Where a line of the data below has the string "group", copy that line.

--*--

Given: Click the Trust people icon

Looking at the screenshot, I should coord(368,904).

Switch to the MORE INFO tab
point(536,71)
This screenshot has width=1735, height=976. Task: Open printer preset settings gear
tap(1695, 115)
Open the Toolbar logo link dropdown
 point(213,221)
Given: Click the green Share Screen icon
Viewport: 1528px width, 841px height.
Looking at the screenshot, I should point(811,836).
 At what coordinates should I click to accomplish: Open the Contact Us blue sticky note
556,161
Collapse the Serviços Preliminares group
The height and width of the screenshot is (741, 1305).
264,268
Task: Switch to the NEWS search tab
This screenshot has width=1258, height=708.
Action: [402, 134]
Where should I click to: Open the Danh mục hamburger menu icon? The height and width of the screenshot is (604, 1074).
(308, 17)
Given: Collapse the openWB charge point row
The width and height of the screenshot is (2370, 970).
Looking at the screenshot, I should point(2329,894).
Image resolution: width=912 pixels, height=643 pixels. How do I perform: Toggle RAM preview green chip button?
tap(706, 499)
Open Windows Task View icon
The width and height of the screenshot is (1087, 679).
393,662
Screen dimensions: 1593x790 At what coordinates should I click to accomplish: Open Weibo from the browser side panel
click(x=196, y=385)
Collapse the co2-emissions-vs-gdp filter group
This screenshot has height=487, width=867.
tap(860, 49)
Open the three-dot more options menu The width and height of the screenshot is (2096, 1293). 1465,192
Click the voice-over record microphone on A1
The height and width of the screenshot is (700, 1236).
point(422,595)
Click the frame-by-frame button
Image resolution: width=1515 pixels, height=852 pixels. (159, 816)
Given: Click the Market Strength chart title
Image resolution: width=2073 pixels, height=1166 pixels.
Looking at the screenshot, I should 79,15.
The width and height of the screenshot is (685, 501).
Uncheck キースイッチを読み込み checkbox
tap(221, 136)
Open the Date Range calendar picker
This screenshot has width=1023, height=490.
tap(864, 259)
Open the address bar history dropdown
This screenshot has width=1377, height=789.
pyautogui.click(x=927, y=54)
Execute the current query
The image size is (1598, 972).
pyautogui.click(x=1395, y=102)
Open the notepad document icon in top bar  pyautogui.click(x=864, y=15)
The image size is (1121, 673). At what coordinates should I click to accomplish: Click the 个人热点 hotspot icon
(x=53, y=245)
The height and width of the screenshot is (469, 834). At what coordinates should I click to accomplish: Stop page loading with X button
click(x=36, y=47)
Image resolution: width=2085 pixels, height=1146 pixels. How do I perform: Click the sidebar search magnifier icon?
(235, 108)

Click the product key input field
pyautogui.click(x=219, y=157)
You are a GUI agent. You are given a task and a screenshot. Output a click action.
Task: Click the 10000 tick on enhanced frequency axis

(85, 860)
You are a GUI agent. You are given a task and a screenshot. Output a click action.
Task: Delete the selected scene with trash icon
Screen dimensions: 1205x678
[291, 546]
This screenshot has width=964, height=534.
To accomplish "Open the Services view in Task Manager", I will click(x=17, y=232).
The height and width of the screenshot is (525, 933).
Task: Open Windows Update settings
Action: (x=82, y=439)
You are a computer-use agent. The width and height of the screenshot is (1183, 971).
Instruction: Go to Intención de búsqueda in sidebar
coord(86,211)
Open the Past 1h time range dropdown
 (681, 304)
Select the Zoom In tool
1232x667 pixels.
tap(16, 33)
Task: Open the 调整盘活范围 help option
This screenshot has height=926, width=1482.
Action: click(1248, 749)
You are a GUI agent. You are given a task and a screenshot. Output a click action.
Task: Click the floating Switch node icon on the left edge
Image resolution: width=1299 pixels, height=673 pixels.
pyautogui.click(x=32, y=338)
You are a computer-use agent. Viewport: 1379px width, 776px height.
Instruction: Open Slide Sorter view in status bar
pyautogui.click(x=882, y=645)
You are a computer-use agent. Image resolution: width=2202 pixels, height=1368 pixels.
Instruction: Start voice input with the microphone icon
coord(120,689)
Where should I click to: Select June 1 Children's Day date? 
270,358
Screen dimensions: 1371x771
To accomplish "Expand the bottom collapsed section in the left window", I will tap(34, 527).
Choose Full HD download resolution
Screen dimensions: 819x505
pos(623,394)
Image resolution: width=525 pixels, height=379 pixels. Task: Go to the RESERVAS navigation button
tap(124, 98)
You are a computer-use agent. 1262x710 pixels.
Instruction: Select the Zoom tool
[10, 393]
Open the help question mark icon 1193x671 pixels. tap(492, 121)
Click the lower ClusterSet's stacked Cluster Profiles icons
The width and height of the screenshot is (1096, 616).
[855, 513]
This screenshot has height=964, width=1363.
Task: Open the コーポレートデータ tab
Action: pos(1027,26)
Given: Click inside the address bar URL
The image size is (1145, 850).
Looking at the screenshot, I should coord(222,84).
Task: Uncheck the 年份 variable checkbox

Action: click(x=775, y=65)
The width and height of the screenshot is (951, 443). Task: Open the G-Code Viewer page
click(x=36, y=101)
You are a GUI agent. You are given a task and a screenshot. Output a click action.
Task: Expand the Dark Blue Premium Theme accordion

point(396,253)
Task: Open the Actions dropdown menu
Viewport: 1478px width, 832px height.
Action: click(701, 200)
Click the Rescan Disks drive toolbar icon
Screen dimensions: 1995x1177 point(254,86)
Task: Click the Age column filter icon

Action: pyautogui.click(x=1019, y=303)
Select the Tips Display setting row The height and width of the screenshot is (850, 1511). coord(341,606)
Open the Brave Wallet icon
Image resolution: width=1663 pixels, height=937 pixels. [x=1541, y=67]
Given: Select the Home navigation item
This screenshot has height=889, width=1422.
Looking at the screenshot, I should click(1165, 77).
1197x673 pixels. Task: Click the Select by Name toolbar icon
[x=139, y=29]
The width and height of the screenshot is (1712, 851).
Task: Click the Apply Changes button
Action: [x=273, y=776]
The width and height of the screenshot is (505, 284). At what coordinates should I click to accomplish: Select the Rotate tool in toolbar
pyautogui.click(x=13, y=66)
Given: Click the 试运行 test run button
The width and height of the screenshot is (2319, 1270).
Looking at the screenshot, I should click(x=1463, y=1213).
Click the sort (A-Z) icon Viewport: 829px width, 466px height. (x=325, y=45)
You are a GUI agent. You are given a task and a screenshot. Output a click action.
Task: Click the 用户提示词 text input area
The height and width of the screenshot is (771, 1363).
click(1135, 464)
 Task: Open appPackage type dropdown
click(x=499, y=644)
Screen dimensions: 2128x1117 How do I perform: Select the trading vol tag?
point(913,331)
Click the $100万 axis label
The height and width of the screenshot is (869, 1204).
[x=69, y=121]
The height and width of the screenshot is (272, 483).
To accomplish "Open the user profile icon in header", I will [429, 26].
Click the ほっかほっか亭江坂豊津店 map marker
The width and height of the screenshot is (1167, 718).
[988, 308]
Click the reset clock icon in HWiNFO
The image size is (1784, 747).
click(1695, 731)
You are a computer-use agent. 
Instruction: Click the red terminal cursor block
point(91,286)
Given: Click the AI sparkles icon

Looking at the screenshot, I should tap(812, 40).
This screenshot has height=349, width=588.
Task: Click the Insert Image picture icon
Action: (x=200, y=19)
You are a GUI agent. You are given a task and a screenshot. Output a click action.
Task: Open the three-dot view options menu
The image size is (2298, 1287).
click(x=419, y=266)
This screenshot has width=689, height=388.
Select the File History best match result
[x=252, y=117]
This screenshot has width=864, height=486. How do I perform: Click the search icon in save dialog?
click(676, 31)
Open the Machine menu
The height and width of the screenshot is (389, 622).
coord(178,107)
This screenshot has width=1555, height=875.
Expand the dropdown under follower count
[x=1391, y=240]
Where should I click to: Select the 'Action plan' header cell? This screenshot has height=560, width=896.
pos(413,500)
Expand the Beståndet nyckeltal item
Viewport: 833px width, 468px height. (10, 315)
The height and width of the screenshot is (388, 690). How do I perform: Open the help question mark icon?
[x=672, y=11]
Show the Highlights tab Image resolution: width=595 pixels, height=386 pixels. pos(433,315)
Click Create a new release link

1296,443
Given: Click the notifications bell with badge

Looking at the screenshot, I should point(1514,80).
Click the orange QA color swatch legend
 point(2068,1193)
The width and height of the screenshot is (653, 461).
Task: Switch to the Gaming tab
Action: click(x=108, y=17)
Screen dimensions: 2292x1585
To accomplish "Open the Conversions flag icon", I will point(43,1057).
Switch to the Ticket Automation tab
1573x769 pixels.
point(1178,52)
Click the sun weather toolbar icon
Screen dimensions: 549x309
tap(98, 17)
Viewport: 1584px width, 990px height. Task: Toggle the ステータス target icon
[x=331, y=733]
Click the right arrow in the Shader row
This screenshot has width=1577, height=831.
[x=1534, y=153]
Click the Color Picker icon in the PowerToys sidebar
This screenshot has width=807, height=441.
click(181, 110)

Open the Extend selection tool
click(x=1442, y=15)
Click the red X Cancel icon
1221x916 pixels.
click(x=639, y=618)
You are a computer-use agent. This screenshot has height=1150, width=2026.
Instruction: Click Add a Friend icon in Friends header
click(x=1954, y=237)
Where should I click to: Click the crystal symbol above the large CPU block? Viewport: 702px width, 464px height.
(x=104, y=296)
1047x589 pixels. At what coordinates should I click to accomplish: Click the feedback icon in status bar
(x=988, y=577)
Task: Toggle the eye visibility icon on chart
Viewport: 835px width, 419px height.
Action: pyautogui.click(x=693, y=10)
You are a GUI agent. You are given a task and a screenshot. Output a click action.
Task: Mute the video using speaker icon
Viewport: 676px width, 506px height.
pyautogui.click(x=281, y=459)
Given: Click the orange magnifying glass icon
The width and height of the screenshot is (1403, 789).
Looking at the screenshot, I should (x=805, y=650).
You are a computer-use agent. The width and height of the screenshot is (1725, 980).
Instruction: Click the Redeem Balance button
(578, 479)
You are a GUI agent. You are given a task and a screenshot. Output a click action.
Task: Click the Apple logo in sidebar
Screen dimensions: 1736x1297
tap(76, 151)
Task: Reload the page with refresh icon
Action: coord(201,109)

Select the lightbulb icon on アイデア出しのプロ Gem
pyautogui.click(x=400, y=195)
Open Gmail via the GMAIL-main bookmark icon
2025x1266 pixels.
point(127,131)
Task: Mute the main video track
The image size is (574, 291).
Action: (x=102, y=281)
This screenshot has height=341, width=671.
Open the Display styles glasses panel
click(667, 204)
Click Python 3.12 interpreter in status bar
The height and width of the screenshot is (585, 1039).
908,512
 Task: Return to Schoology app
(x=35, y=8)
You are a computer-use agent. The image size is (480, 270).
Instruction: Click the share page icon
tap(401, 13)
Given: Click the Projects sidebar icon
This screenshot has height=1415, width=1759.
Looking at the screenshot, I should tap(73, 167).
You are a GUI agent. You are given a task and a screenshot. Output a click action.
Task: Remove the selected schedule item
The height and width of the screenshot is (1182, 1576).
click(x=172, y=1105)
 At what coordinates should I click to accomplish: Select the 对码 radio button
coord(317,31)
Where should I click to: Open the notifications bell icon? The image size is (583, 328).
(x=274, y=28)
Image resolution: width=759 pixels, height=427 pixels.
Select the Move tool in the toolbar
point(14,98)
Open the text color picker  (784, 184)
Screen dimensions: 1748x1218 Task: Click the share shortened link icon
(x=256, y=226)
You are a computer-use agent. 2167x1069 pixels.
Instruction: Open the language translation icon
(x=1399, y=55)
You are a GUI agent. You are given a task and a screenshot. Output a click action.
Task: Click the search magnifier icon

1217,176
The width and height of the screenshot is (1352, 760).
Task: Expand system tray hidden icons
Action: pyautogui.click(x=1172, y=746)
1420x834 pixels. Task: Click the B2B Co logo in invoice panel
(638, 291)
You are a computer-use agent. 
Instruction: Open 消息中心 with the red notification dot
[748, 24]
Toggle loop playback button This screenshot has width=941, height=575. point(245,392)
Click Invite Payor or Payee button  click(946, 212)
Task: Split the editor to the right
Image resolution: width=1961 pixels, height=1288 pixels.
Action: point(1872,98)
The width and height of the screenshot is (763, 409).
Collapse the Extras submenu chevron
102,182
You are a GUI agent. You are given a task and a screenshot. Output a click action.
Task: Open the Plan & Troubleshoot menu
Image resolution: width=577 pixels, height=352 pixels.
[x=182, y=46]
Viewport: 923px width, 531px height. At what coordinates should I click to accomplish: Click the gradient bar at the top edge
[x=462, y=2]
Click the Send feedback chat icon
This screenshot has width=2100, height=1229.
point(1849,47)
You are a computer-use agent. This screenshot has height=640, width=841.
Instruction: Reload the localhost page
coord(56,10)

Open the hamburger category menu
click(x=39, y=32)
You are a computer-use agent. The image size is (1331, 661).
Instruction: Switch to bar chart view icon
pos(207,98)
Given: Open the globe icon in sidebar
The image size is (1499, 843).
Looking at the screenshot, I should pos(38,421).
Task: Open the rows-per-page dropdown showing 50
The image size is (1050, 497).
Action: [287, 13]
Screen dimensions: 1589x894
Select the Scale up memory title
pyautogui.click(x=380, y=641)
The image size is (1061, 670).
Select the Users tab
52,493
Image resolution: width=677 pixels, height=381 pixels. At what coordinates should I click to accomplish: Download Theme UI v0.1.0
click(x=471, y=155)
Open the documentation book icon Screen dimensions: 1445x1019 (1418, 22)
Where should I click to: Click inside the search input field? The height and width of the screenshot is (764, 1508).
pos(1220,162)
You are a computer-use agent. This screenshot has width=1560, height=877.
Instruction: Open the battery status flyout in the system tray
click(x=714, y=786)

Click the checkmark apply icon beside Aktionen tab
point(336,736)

--*--

## RESULT BELOW
Collapse the Serviços Preliminares group
Collapse the co2-emissions-vs-gdp filter group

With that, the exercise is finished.